We wrote in August 2020 that the Government announced that legislation would be introduced to allow remote electronic witnessing of wills but this was only to be temporary (blog link here).

Time is now up and remote execution of wills is no longer permitted in England and Wales from 31 January 2024 onwards. This does not invalidate wills witnessed in this manner while the Order was in force.

In order for Wills to be valid, they need to abide by the traditional formalities set out in the Wills Act 1837:

  1. It must be in writing;
  2. It must be signed by the person making it in the presence of two independent witnesses; and
  3. The witnesses must each sign it in the presence of the person making it.
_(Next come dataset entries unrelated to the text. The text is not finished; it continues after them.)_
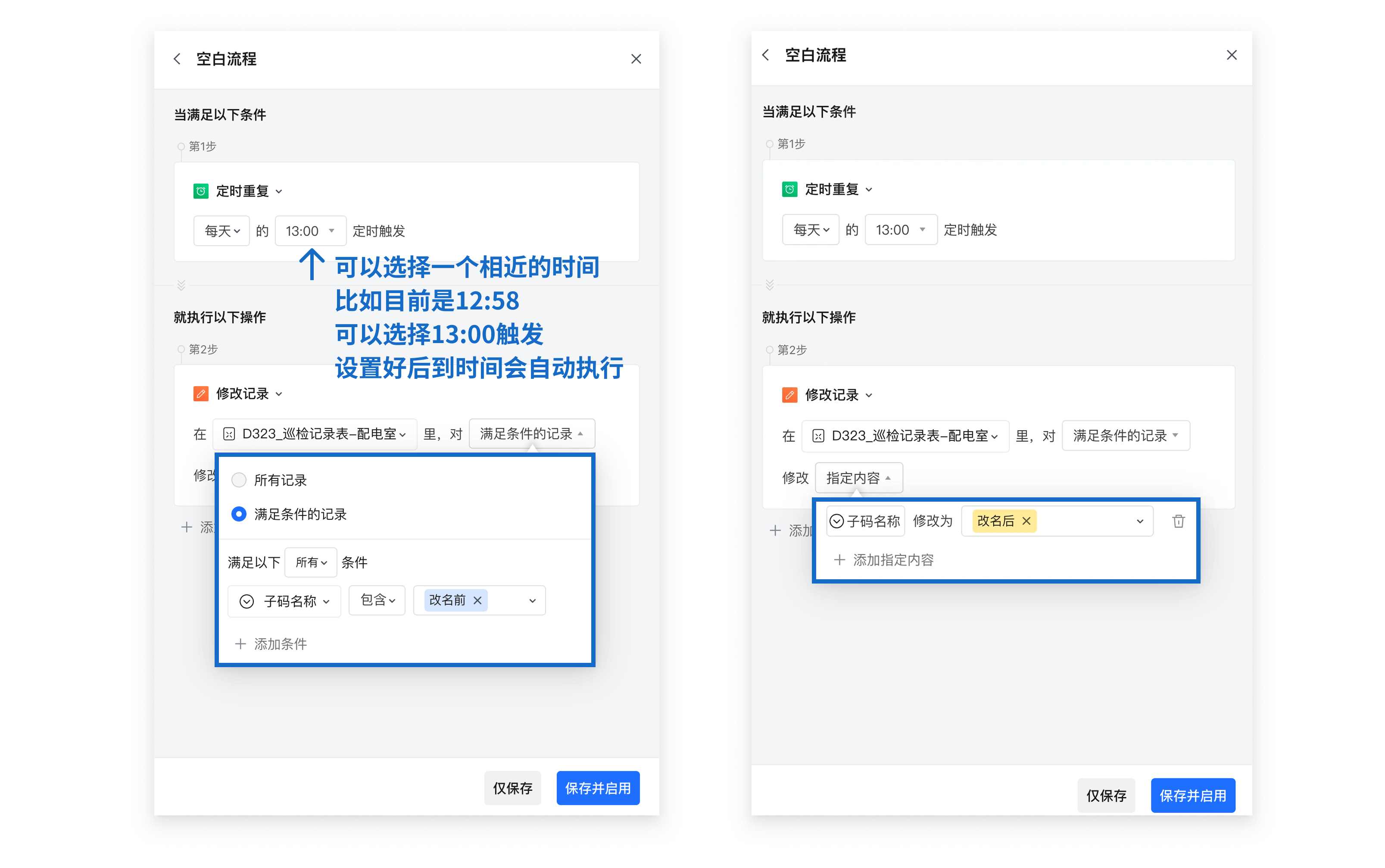
Task: Select the 满足条件的记录 radio option
Action: tap(239, 514)
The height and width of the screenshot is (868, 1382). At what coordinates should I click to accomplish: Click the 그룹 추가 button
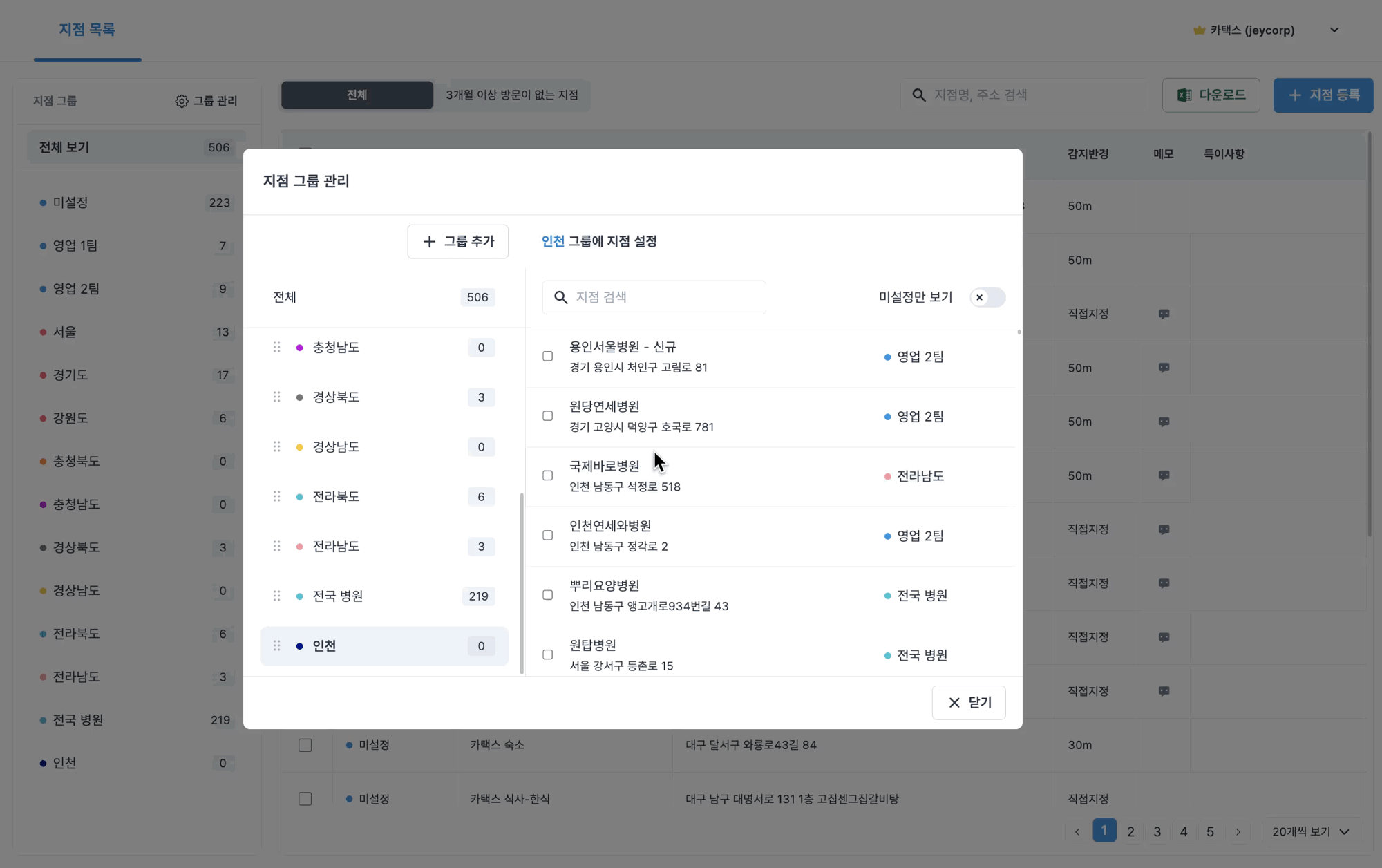457,241
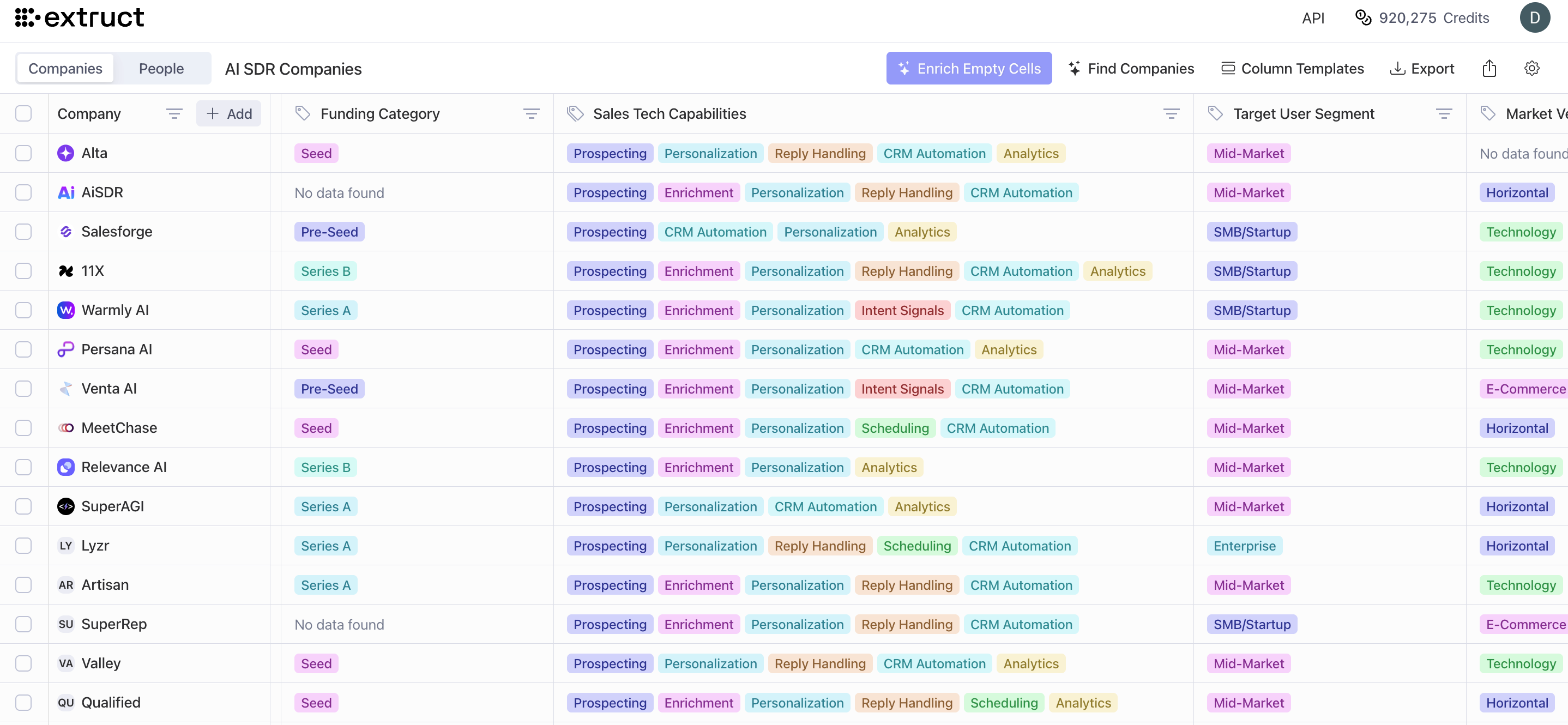Screen dimensions: 1568x725
Task: Select the Companies tab
Action: 65,68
However, the law may change in the future. The reform of the laws relating to wills has been on the UK Government’s agenda for a number of years. This is not surprising considering the law we follow in the Wills Act was set out 187 year ago

The Law Commission of England and Wales is currently developing proposals for a permanent change to the law. In 2017, the Law Commission published a consultation paper which recommended modernising the laws “to take account of the changes in society, technology and medical understanding that have taken place since the Victorian era.”
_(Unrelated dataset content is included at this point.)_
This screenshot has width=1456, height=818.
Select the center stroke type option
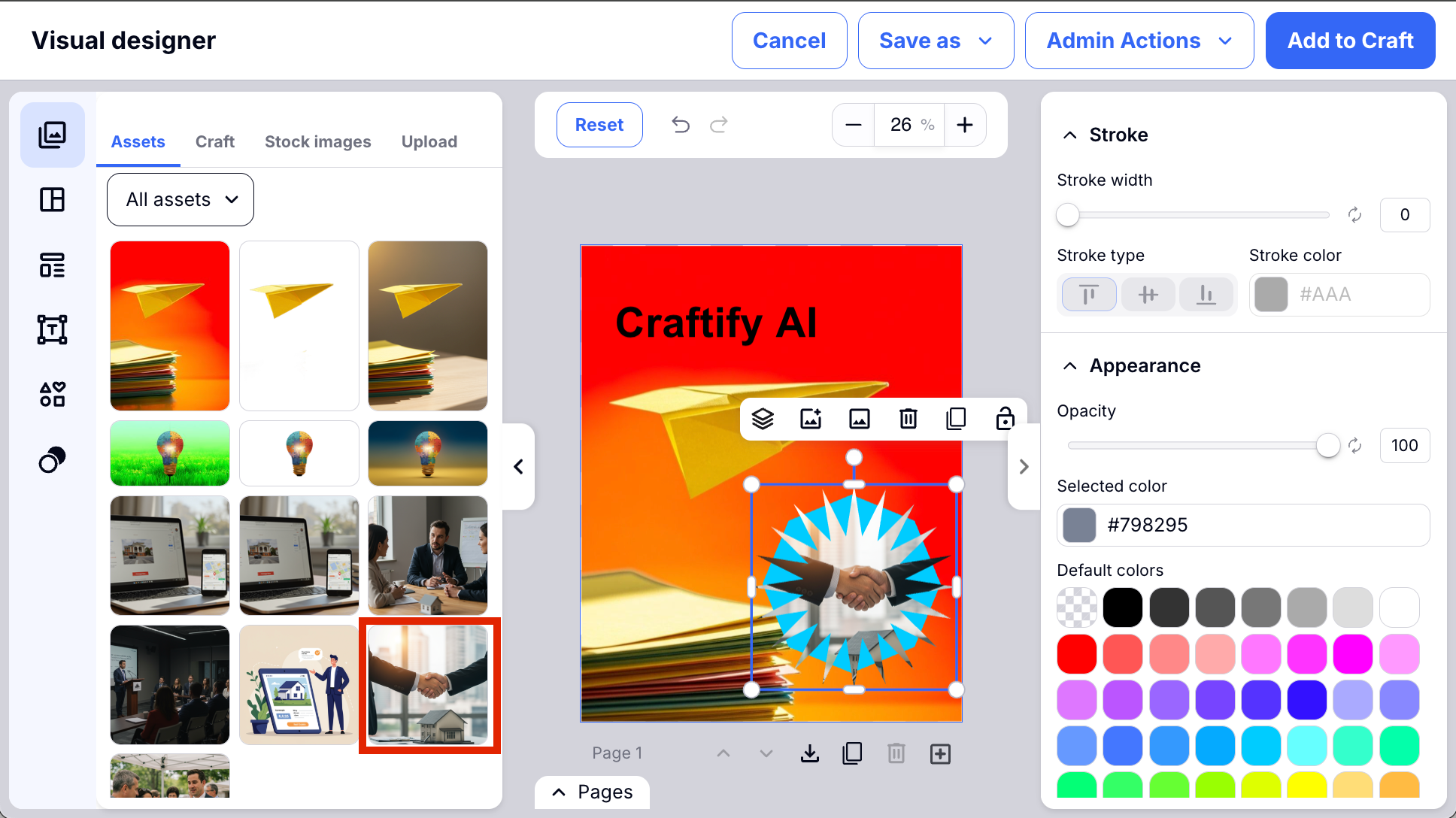coord(1148,295)
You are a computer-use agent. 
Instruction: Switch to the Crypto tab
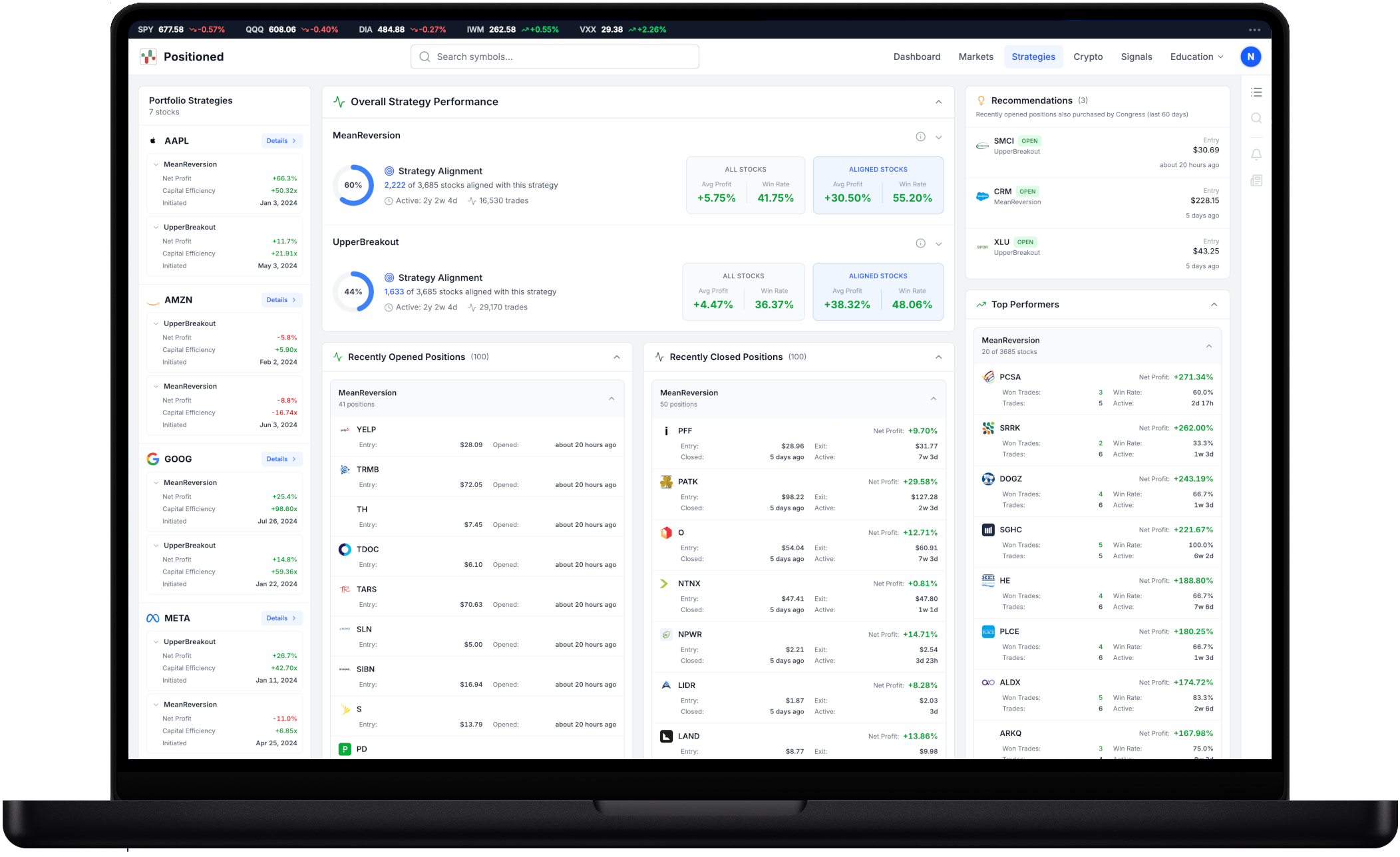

The 2023 consultation noted that there may be the possibility to consider the provision of electronic wills in a new Wills Act. There are a number of important issues which need to be considered, including, for example, storage and concerns that those who are vulnerable or lack capacity may be taken advantage through the use of electronic Wills and there could be an increase in undue influence or fraud.
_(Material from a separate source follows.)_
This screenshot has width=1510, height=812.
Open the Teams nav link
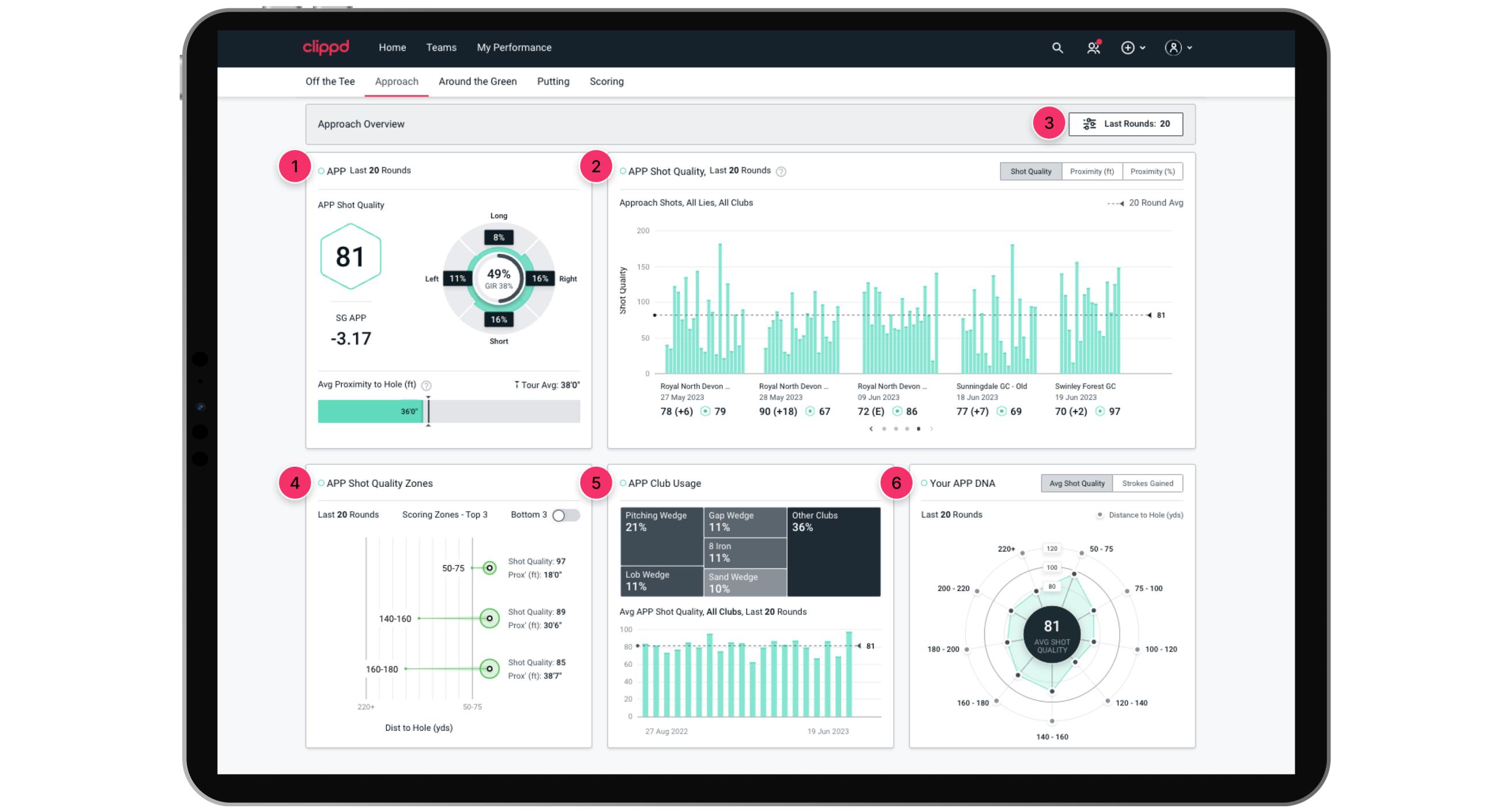441,47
Under current rules, a will is automatically revoked on marriage/entering into to a civil partnership. This is also being considered. The Law Commission has expressed concerns that these rules reflect outdated societal norms and could result in inappropriate outcomes. They also highlighted the increase in predatory marriages, where individuals seek to take advantage of the revocation rules as a form of financial abuse. A change to these rules may however leave genuine spouses or civil partners in an undesirable position.

It is clear that the Wills legislation is in need of modernisation but this needs to be balanced to take into account the various issues. It is unlikely any major reform will be passed in the immediate future. Therefore, for now, all Wills need to follow the traditional formalities in the 1837 Wills Act.